### EXERCISE DETAILS
Before you write out the listing, remove the pictures; everything else stays exactly as it is.

### EXERCISE MATERIALS
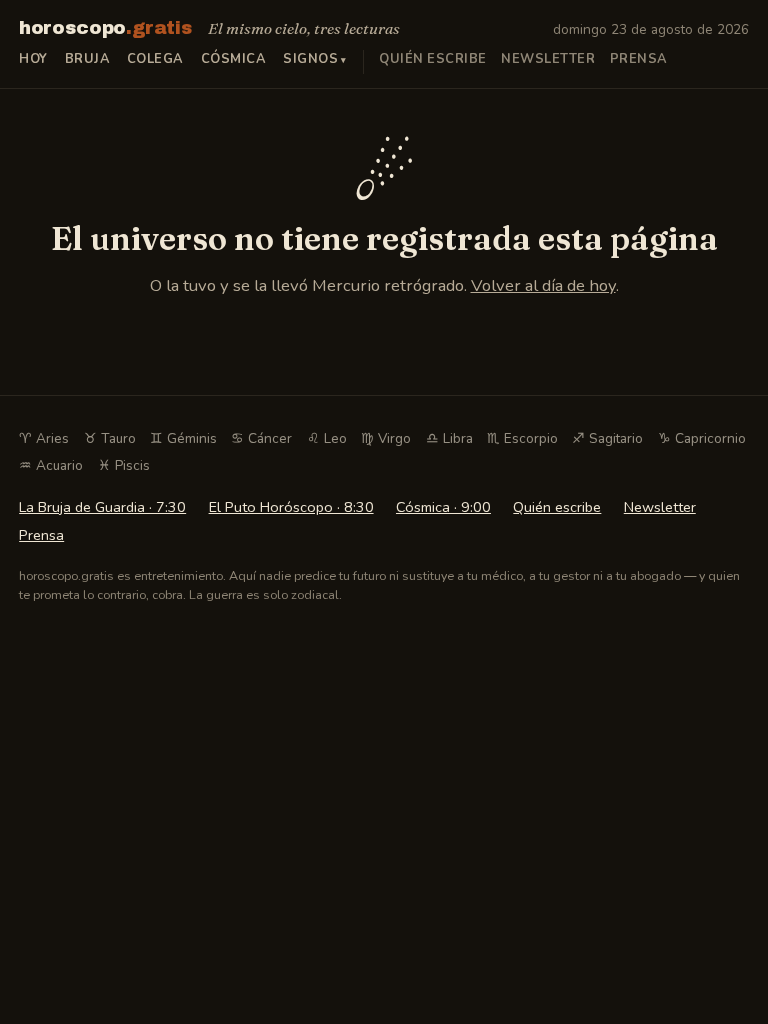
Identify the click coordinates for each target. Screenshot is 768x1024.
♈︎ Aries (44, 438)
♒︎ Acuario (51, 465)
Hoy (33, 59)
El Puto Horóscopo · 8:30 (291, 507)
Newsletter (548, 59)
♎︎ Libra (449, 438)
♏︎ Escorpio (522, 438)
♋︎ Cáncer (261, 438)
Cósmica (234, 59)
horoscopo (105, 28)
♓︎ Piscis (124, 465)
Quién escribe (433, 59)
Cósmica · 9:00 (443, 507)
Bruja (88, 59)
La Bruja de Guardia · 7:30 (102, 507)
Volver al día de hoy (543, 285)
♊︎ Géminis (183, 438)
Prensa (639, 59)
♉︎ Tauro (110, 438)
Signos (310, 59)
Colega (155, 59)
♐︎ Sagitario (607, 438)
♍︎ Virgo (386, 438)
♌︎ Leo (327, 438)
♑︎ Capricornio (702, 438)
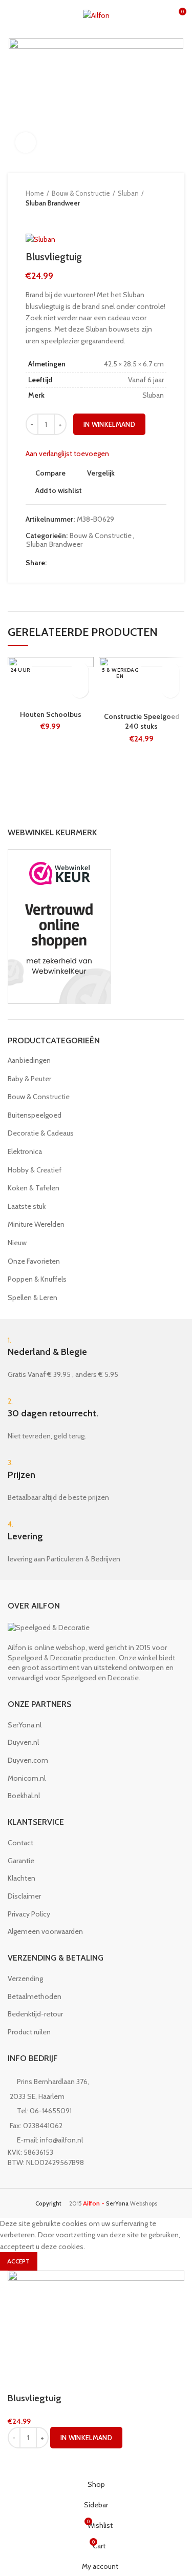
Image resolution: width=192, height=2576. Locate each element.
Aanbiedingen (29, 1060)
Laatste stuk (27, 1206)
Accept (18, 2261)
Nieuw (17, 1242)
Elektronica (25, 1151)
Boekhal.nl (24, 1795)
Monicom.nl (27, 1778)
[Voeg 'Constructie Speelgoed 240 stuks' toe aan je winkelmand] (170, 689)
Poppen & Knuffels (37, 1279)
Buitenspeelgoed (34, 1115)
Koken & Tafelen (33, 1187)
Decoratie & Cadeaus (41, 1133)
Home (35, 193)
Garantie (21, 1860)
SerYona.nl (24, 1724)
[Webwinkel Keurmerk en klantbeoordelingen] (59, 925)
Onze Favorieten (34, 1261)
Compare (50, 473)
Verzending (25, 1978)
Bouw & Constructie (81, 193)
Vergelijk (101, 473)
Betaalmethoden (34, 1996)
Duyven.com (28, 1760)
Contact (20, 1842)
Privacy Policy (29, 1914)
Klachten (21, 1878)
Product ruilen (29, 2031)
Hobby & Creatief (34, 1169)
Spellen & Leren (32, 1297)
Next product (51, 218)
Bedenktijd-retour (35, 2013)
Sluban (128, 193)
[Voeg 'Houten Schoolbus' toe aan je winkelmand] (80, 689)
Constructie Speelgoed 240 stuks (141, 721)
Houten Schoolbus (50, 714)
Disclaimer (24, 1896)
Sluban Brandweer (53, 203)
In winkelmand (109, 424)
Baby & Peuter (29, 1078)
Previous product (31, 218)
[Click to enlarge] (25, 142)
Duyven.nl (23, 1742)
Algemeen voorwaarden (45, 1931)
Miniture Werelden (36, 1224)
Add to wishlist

### WRITTEN RESPONSE
Identify the click coordinates for each target. Screenshot is 768x1024.
♈︎ Aries (44, 438)
♒︎ Acuario (51, 465)
Hoy (33, 59)
El Puto Horóscopo · 8:30 (291, 507)
Newsletter (548, 59)
♎︎ Libra (449, 438)
♏︎ Escorpio (522, 438)
♋︎ Cáncer (261, 438)
Cósmica (234, 59)
horoscopo (105, 28)
♓︎ Piscis (124, 465)
Quién escribe (433, 59)
Cósmica · 9:00 (443, 507)
Bruja (88, 59)
La Bruja de Guardia · 7:30 (102, 507)
Volver al día de hoy (543, 285)
♊︎ Géminis (183, 438)
Prensa (639, 59)
♉︎ Tauro (110, 438)
Signos (310, 59)
Colega (155, 59)
♐︎ Sagitario (607, 438)
♍︎ Virgo (386, 438)
♌︎ Leo (327, 438)
♑︎ Capricornio (702, 438)
Image resolution: width=192, height=2576. Locate each element.
Aanbiedingen (29, 1060)
Laatste stuk (27, 1206)
Accept (18, 2261)
Nieuw (17, 1242)
Elektronica (25, 1151)
Boekhal.nl (24, 1795)
Monicom.nl (27, 1778)
[Voeg 'Constructie Speelgoed 240 stuks' toe aan je winkelmand] (170, 689)
Poppen & Knuffels (37, 1279)
Buitenspeelgoed (34, 1115)
Koken & Tafelen (33, 1187)
Decoratie & Cadeaus (41, 1133)
Home (35, 193)
Garantie (21, 1860)
SerYona.nl (24, 1724)
[Webwinkel Keurmerk en klantbeoordelingen] (59, 925)
Onze Favorieten (34, 1261)
Compare (50, 473)
Verzending (25, 1978)
Bouw & Constructie (81, 193)
Vergelijk (101, 473)
Betaalmethoden (34, 1996)
Duyven.com (28, 1760)
Contact (20, 1842)
Privacy Policy (29, 1914)
Klachten (21, 1878)
Product ruilen (29, 2031)
Hobby & Creatief (34, 1169)
Spellen & Leren (32, 1297)
Next product (51, 218)
Bedenktijd-retour (35, 2013)
Sluban (128, 193)
[Voeg 'Houten Schoolbus' toe aan je winkelmand] (80, 689)
Constructie Speelgoed 240 stuks (141, 721)
Houten Schoolbus (50, 714)
Disclaimer (24, 1896)
Sluban Brandweer (53, 203)
In winkelmand (109, 424)
Baby & Peuter (29, 1078)
Previous product (31, 218)
[Click to enlarge] (25, 142)
Duyven.nl (23, 1742)
Algemeen voorwaarden (45, 1931)
Miniture Werelden (36, 1224)
Add to wishlist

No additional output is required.